Sorrow & Smoke - Slaid Cleaves

Jack Ingram "What's A Boy To Do?"

I just went through an excruciating exercise of rating some tunes from a variety of genres for a website, and I am happy to return here, to the music I love. Music that wraps its warmth around you, that isn’t screaming at you insistently, demanding you pay attention. I like Americana, what can I say, and I'm not alone, just last week the word, in its musical sense, was included in Merriam-Webster Collegiate Dictionary. Americana joins Tweet, m-commerce and around 100 other words whose use is now widely recognized enough to be considered a part of the lexicon. According to the dictionary's editors, Americana is: "a genre of American music having roots in early folk and country music." Simple enough, and now you have a concise answer to the question “What is Americana,” should anyone ask.

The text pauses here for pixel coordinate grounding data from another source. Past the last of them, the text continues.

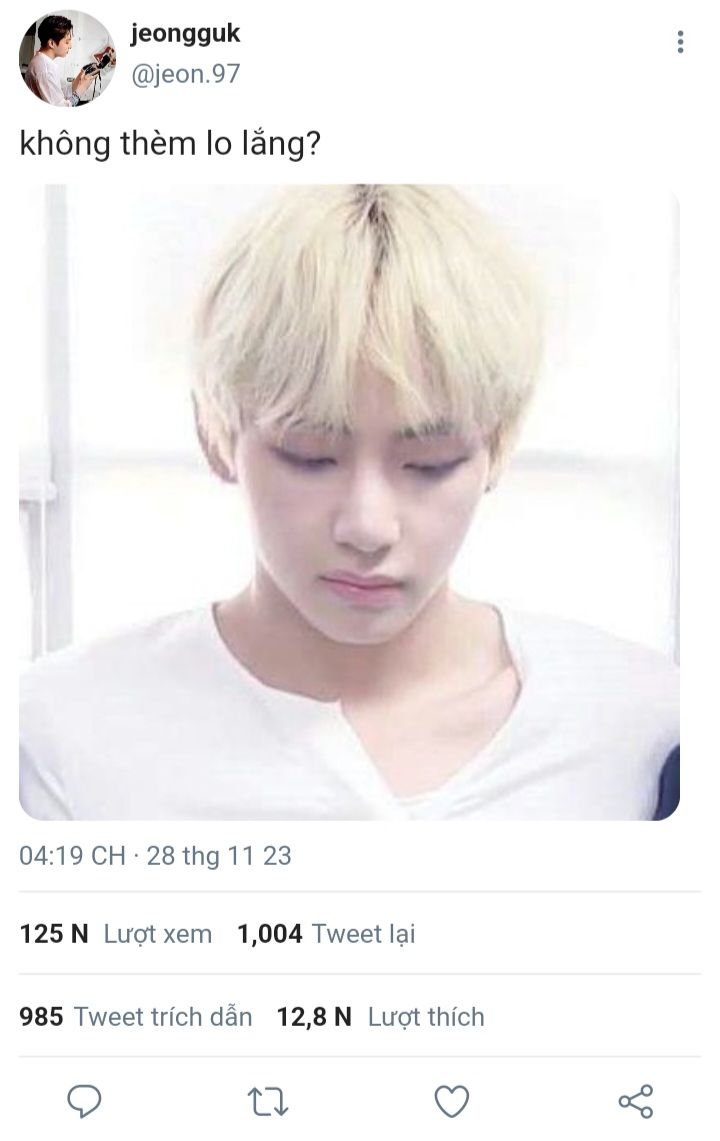Click the 28 thg 11 23 date
The image size is (720, 1141).
[x=219, y=856]
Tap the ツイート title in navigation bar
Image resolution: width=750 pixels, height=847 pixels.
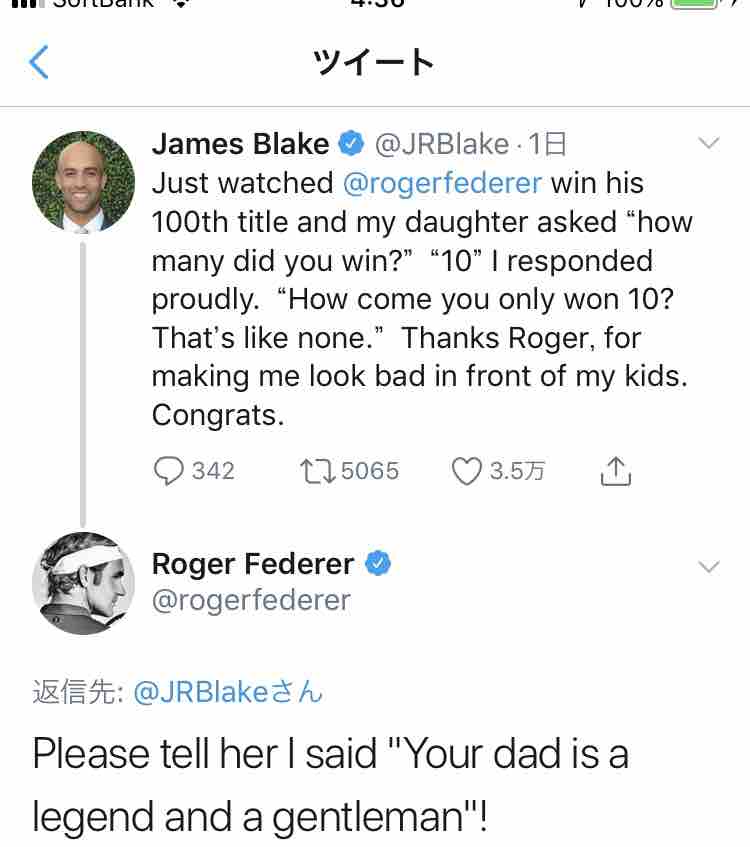coord(374,63)
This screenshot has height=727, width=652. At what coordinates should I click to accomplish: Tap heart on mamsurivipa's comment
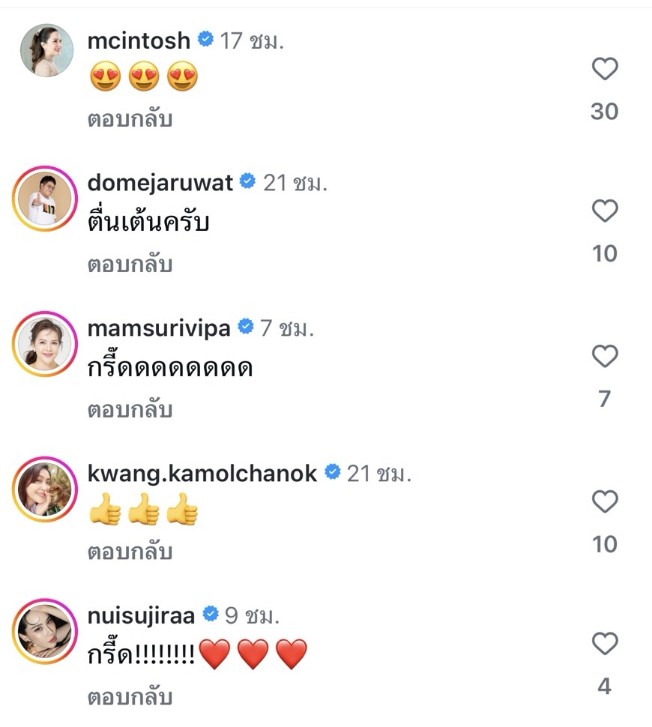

We are excited to be making preparations to attend this year’s Americana Music Festival, from October 12 to 15, that will be headquartered in Nashville at the Downtown Sheraton Hotel. It was a blast last year, and we will be announcing our plans soon.

Music Fog’s most recent excursion was to Cherokee Creek Music Festival near Llano, Texas in May. While we were there, Jack Ingram came by to play an as yet unrecorded song for us. He wrote it during last year’s CMA week with Mando Saenz, who we have now mentioned three times this week. That might mean we need to get together with him for a shoot soon – wonder if he will be at the Americana Fest! It’s all Jack Ingram right now, though, and it’s beautiful, “What’s A Boy To Do?”